One of the priests arrested was Father Lu Genjun, the former vicar general of the Baoding diocese, reported AsiaNews, the official press agency of the Pontifical Institute for Foreign Missions. The bishop of Baoding, Giacomo Su Zhimin, was abducted by police in 1997 and nothing has been known about his whereabouts since then.

One priest of the underground community of Baoding noted that crackdowns against the underground church have intensified following the renewal of the provisional agreement between China and the Vatican on the naming of bishops, AsiaNews reported.

The diocese of Baoding, with over 500,000 Catholic faithful, is one of the cornerstones of the underground Catholic community.

This week’s arrests in Baoding coincide with reports of the eviction of eight Catholic nuns from their convent in the northern province of Shanxi for their refusal to join the state-run Chinese Catholic Patriotic Association.

Amid ongoing harassment, surveillance, and intimidation from local authorities, the nuns finally opted to abandon their convent after authorities ordered the removal of the cross and a dozen religious statues from the building and grounds, Bitter Winter reported earlier this week.

“The cross is a symbol of salvation. Removing it felt like cutting our own flesh,” one of the nuns said. “Had we refused to take it away, the government would have demolished the convent.”

“Officials declared us ‘dangerous persons’ and repeatedly harassed us,” the sister said. “They asked us to write down what we had done since kindergartens [sic] and demanded to disclose everything we did over the past few months. They even wanted us to remember the license plates of the vehicles we used during our trips.”

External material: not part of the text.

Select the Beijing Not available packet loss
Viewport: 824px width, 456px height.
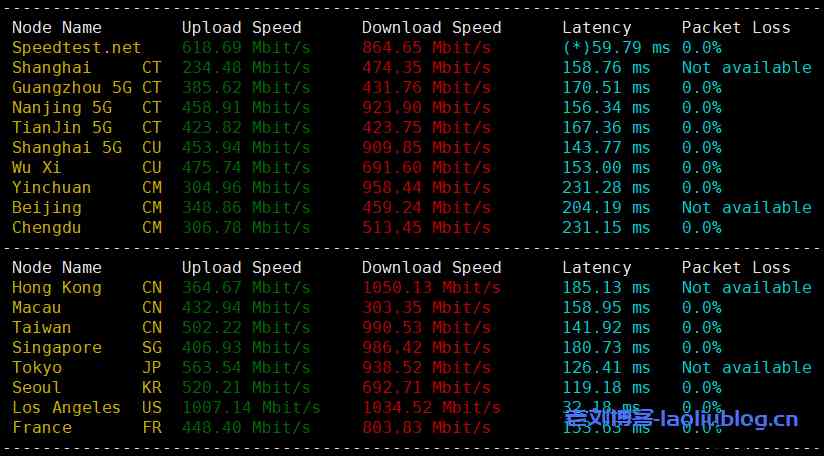tap(747, 208)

As part of their surveillance of the nuns, local authorities had installed four surveillance cameras in the convent to monitor the sisters and their visitors.

“Three persons, a police officer and two local officials, were assigned to keep watch over us,” the nun said. “They often went inside the convent to inquire about our activities, sometimes at night. The government even hired some thugs and ruffians to harass us. They would get into the kitchen while we cooked to mess around or act lasciviously, inviting us to have dinner with them.”

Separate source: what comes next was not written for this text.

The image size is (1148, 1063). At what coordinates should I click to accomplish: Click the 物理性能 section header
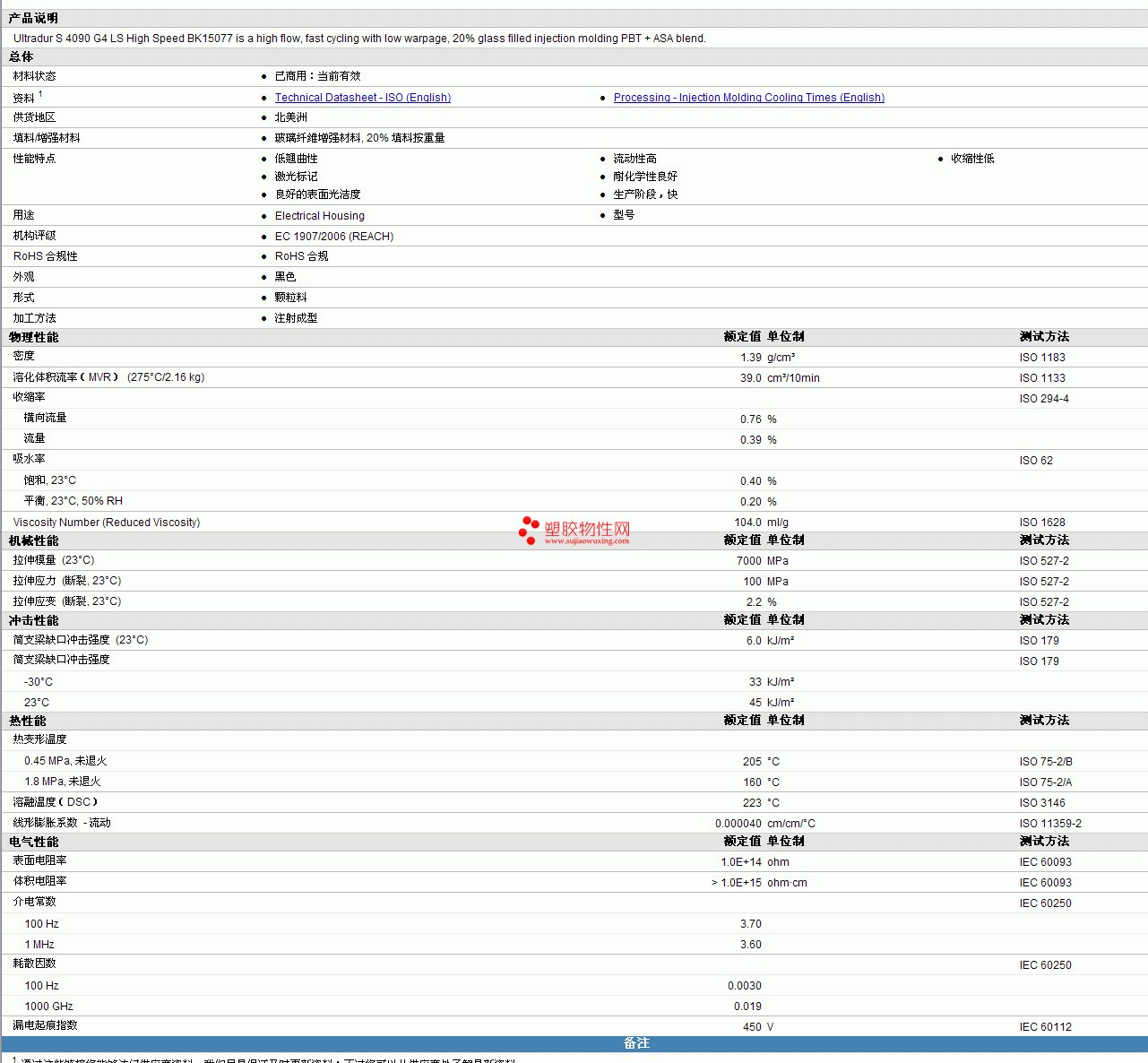click(x=34, y=337)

Many members of the underground Catholic Church in China, which is faithful to Rome, have resisted joining the Patriotic Association for fear of being “completely controlled by the CCP, cut off from God,” one Chinese Catholic told Bitter Winter.

China’s Catholic Church has been split into underground and open communities since 1958, with the latter going by the title of the Chinese Catholic Patriotic Association. A Vatican document of 1988 barred Roman Catholics from participating in the sacraments of the Patriotic Church, noting that the patriotic association had broken off all relationships with the pope and would be under the direct control of the communist government.

Pope Benedict XVI reached out to Catholics in China with an open letter, in which he praised their faithfulness, encouraged their perseverance, and laid out new guidelines for the life of the Church in China.